In a separate letter filed on January 24, Gossamer said it had included the proposed IPO price, the number of shares and had amended the filing’s language to make it automatically effective after 20 days, putting the pricing date at February 20.

“In the event that the federal government and the SEC resume normal operations prior to February 12, 2019, Gossamer Bio will re-evaluate the use of Section 8(a) in connection with the offering,” the filing added, thus indicating that it could revert to a more conventional approach if it had the opportunity to do so.

Three hurdles

If it’s possible to make a deal automatically effective after 20 days, why wouldn’t companies rush at the chance, not just during a shutdown but more generally?

It’s certainly not for lack of discussion. “We have talked to every single client about it,” says the ECM banker, but there are a few reasons why it won’t suit all of them.

First, investors are unlikely to want to leap into unexamined deals, which means that any issuer tempted to use this route is going to need to have a very strong relationship with at least some investors already – enough to effectively anchor a deal. That probably rules out many sectors, although not those that would have relied on earlier private rounds of funding, such as biotechs, and who can rely on earlier funders to support a public deal too.

Secondly, and most problematic from a technical perspective, the flexibility afforded by Rule 430A – namely, the ability to file documentation without pricing details – is not possible for any issuer filing without the delaying amendment or removing it from a document already filed.

That’s because companies are only granted that disclosure flexibility on condition that their plans are scrutinized by staff and declared effective by them. In practice, this means that companies have to file with a fixed price and proceeds amount, even though they cannot complete their deal and see their stock trade for another 20 days.

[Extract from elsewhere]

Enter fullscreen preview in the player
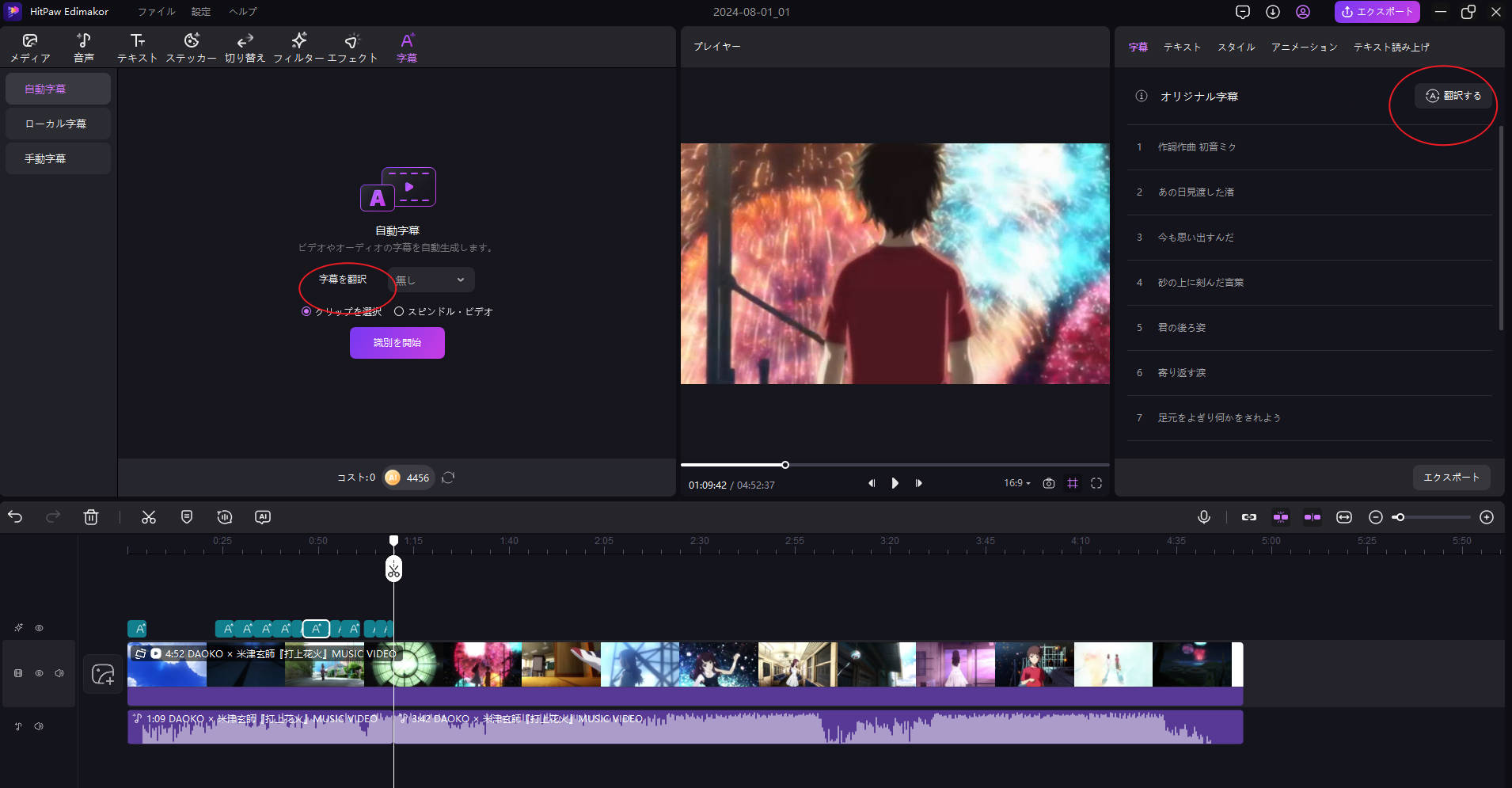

Third, there’s also a legal risk. If the SEC later decides that an organization’s unexamined paperwork was deficient, it might want to take action.

According to a client memorandum by lawyers at Davis Polk: “We believe the likelihood of such action to be remote (absent egregious circumstances).” However, they also cautioned: “Companies should be careful to address any outstanding SEC comments that pre-existed the shutdown.”

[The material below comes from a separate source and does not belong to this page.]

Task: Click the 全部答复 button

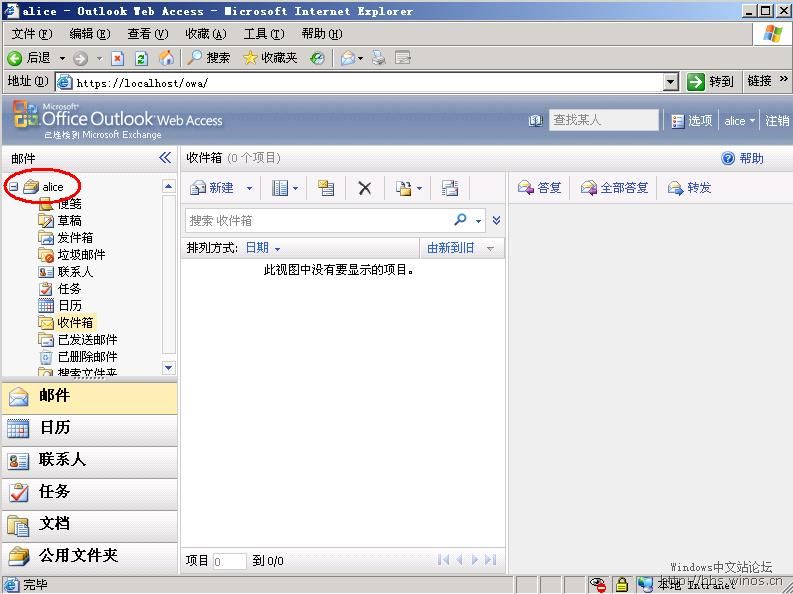Action: click(615, 188)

It’s not just the SEC, though: investors could also take pot shots at a deal after the event, although that is only really likely if it were to fail. As bankers like to say, no one sues you for a deal that goes up.

The myriad risks are real enough for all parties involved with a deal to take them seriously. “This has gone to the top of the house in our firm,” says one banker.

It’s not surprising: issuers don’t tend to launch fixed-price deals precisely because they need to gauge the market appetite – something that they wouldn’t be able to do formally without having filed documentation.

And even with some confidence over where a deal could price now, it is a different prospect to then wait for 20 days before it can formally complete and trade. After a private round of funding last July, Gossamer would have some awareness of investor appetite: other potential candidates might not.

Given that it has decided to go ahead, it is also likely that Gossamer had not been involved in a protracted back-and-forth with the SEC over its initial filings. One reason that bankers cite for companies being wary to adopt the auto-effective route would be if the first documentation had elicited substantive questions from the SEC, questions that an issuer would probably want to deal with before pressing ahead.

“If you were already close on a document, then you can consider this path,” says one ECM banker. “If you were not close, you probably shouldn’t.”

For the moment, then, the option looks limited to issuers in very specific circumstances, but if the shutdown continues, that could change. As one banker puts it: “Maybe people climb out further along the risk curve.”

Bankers say they are not much less busy just because they can’t price IPOs, since they have to continue to work with clients to discuss options – and prepare for more normal times for flotations later.

“It hasn’t slowed down our ability to pitch business,” says the capital markets head. “We’re just building a pipeline instead of executing.”